Management discusses the development and selection of the Company's critical accounting policies, including the underlying estimates and assumptions, with the Audit, Finance and Risk Committee of the Company's Board of Directors. The Audit, Finance and Risk Committee has reviewed the Company's related disclosures.

Business risks

In the normal course of business, the Company is exposed to various business risks and uncertainties that can have an effect on the Company's results of operations, financial position, or liquidity. While some exposures may be reduced by the Company's risk management strategies, many risks are driven by external factors beyond the Company's control or are of a nature which cannot be eliminated.

Reference is made to the section entitled Business risks of the Company's 2022 Annual MD&A for a detailed description of such key areas of business risks and uncertainties with respect to: Competition, Environmental matters, Personal injury and other legal claims, Labor negotiations, Regulation, Pandemic risk, Economic conditions, Pension funding volatility, Reliance on technology and related cybersecurity risk, Trade restrictions, Terrorism and international conflicts, Customer credit risk, Liquidity, Supplier concentration, Availability of qualified personnel, Fuel costs and supply disruptions, Foreign exchange, Interest rates, Transportation network disruptions, Severe weather and Climate change, which is incorporated herein by reference. Additional risks and uncertainties not currently known to management, or that may currently not be considered material by management, could nevertheless also have an adverse effect on the Company's business.

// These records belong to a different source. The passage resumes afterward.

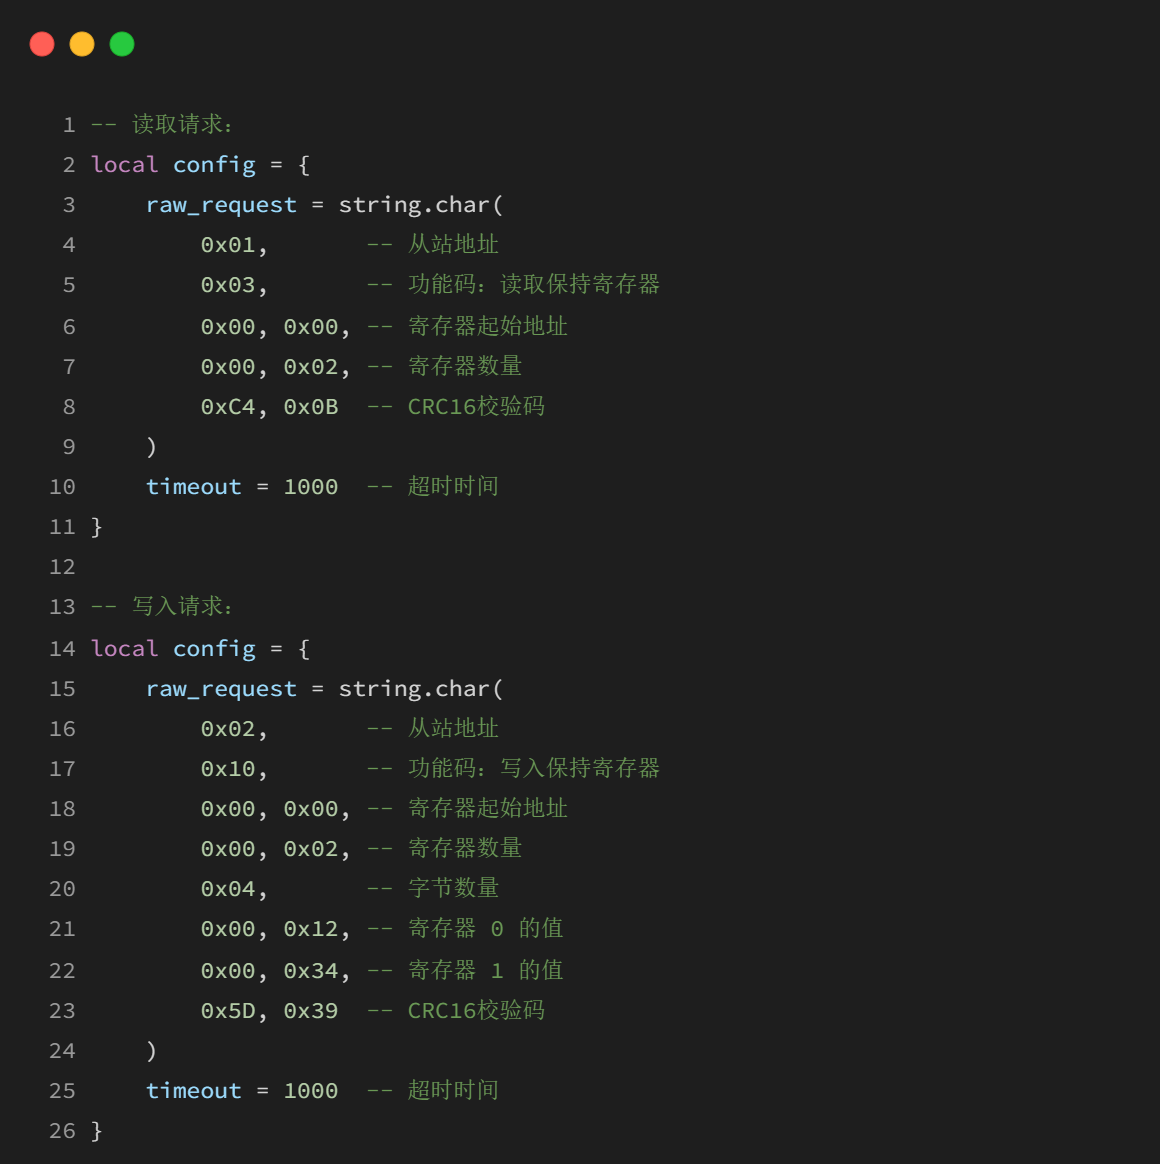The width and height of the screenshot is (1160, 1164).
Task: Select the string.char call on line 3
Action: tap(420, 204)

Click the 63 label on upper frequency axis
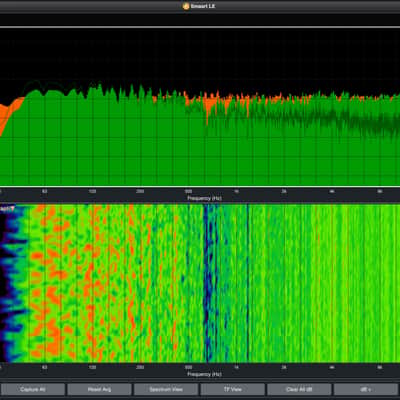click(x=45, y=192)
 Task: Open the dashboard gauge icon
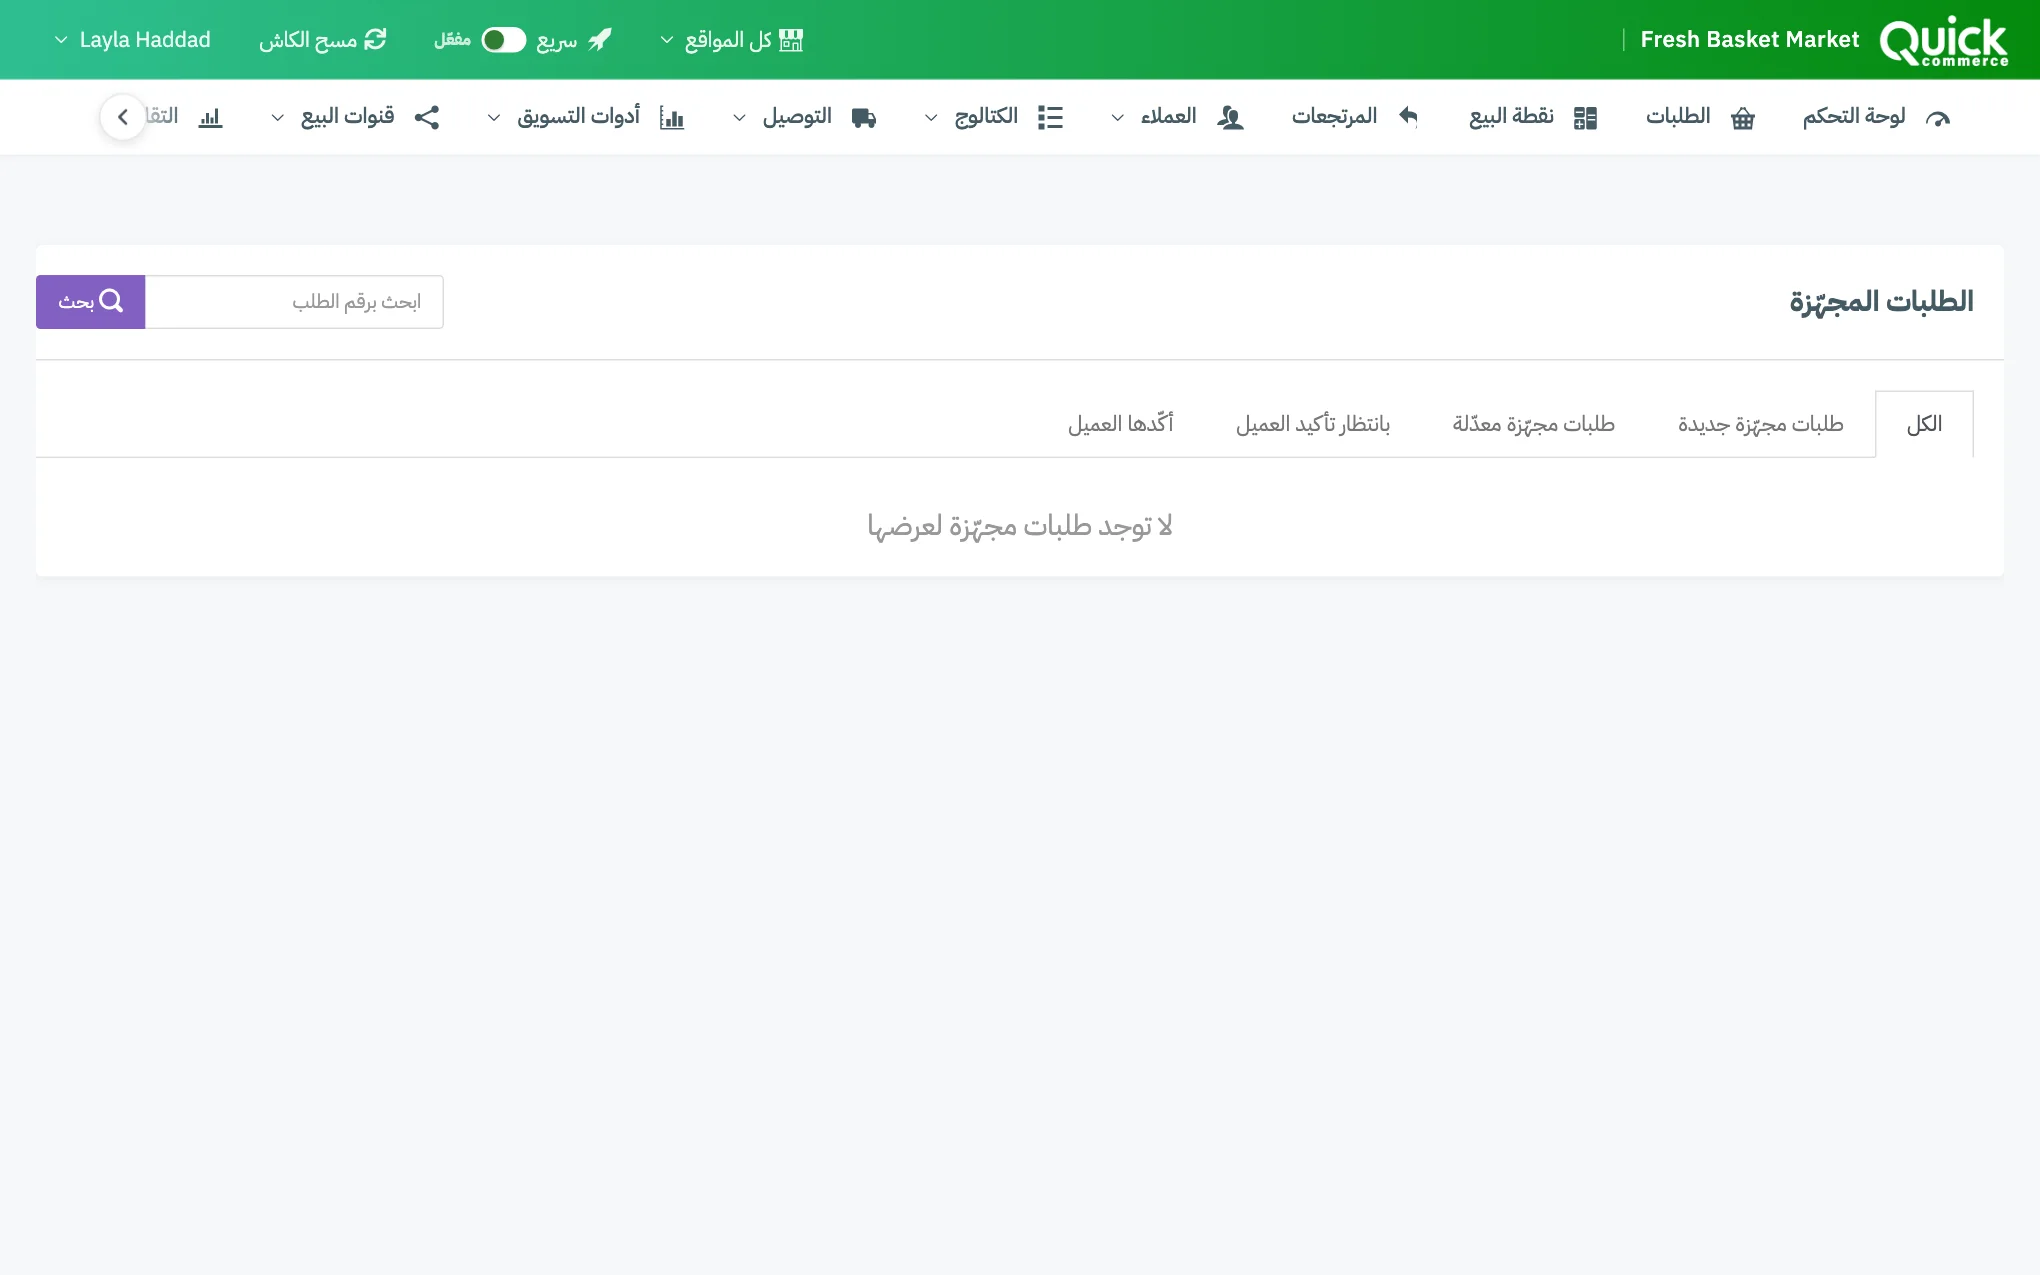tap(1937, 118)
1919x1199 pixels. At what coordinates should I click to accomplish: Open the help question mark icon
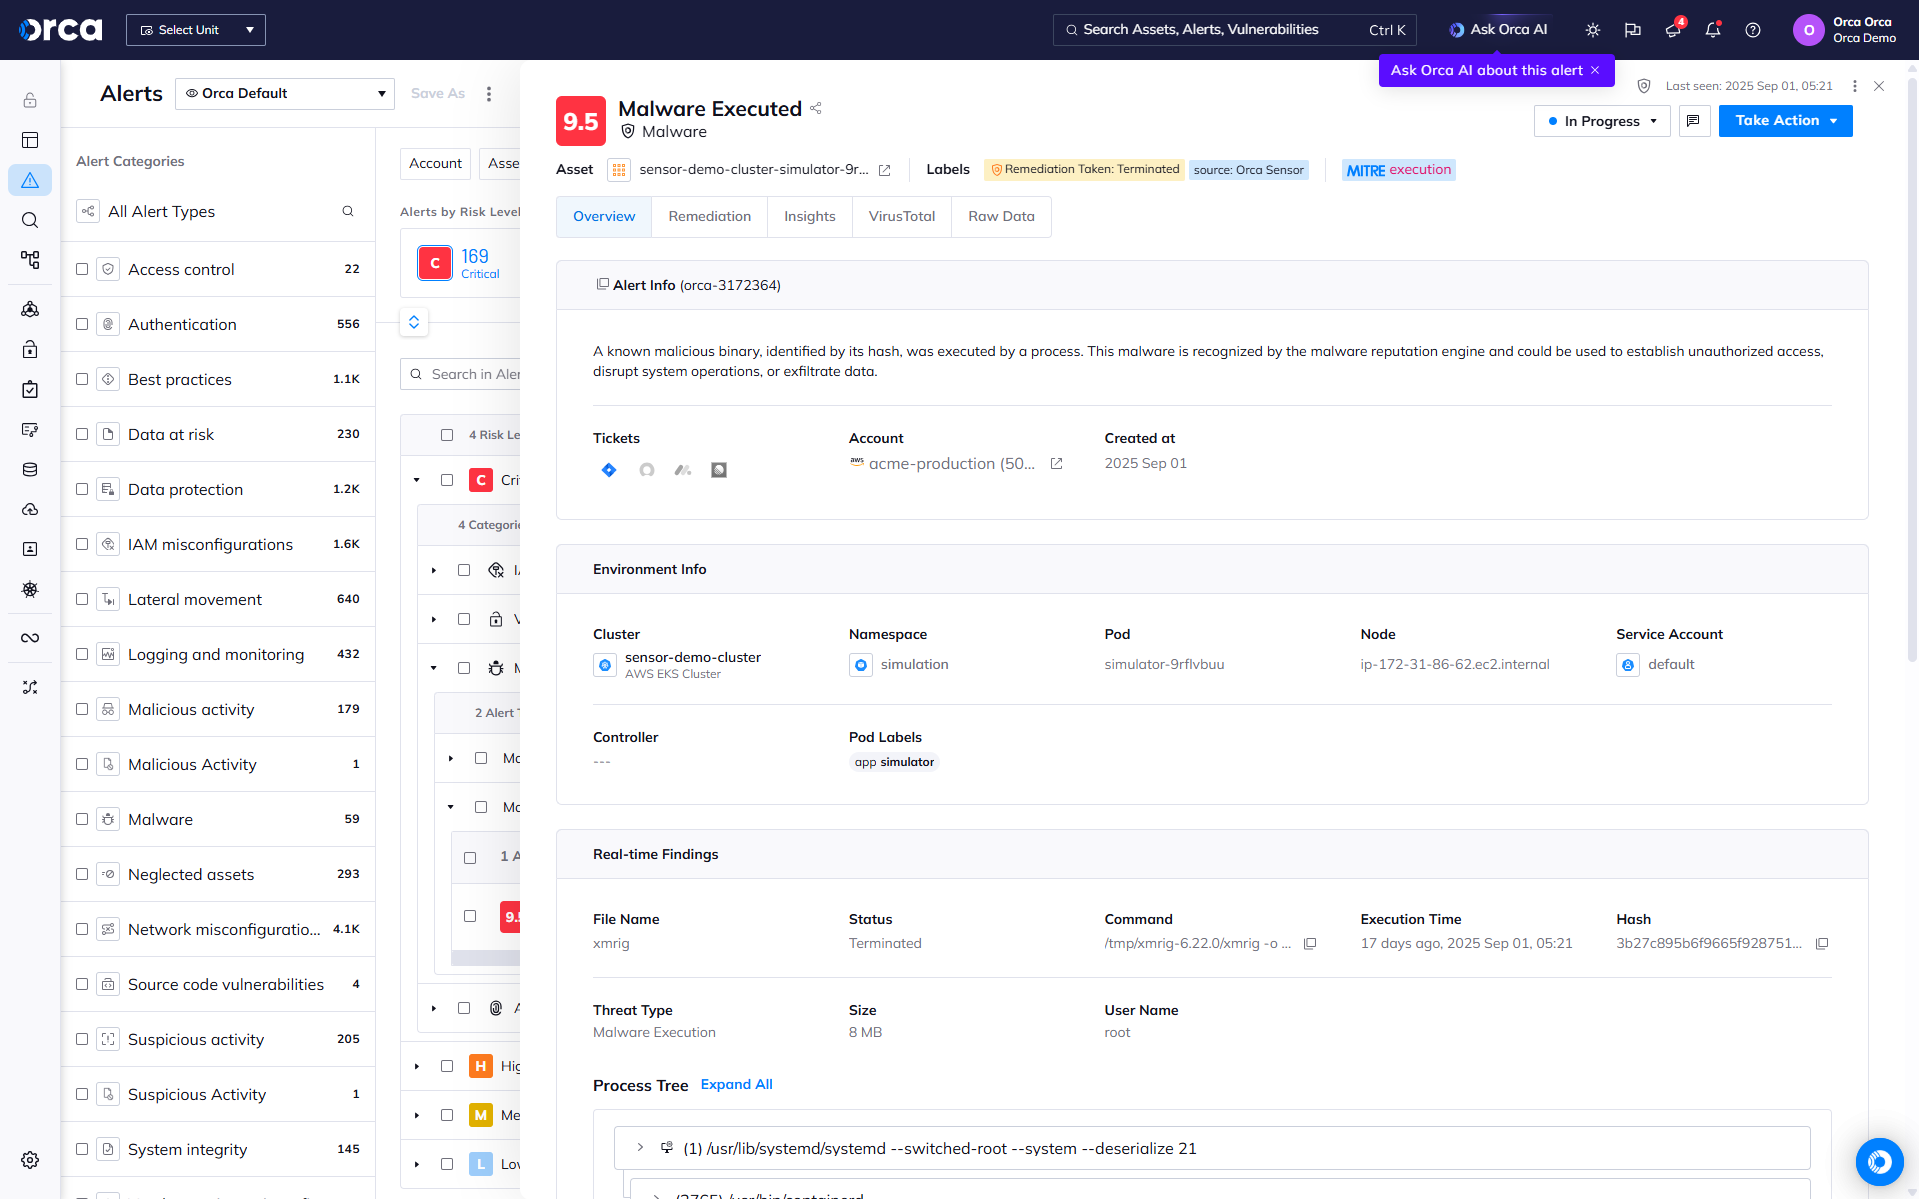click(x=1752, y=30)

CN | 2023 Quarterly Review – Third Quarter 51


MANAGEMENT'S DISCUSSION AND ANALYSIS
Controls and procedures

The Company's Chief Executive Officer and its Chief Financial Officer, after evaluating the effectiveness of the Company's disclosure controls and procedures (as defined in Exchange Act Rules 13a-15(e) and 15d-15(e)) as of September 30, 2023, have concluded that the Company's disclosure controls and procedures were effective.

During the third quarter ended September 30, 2023, there were no changes in the Company's internal control over financial reporting (as defined in Exchange Act Rules 13a-15(f) and 15d-15(f)) that materially affected, or are reasonably likely to materially affect, the Company's internal control over financial reporting.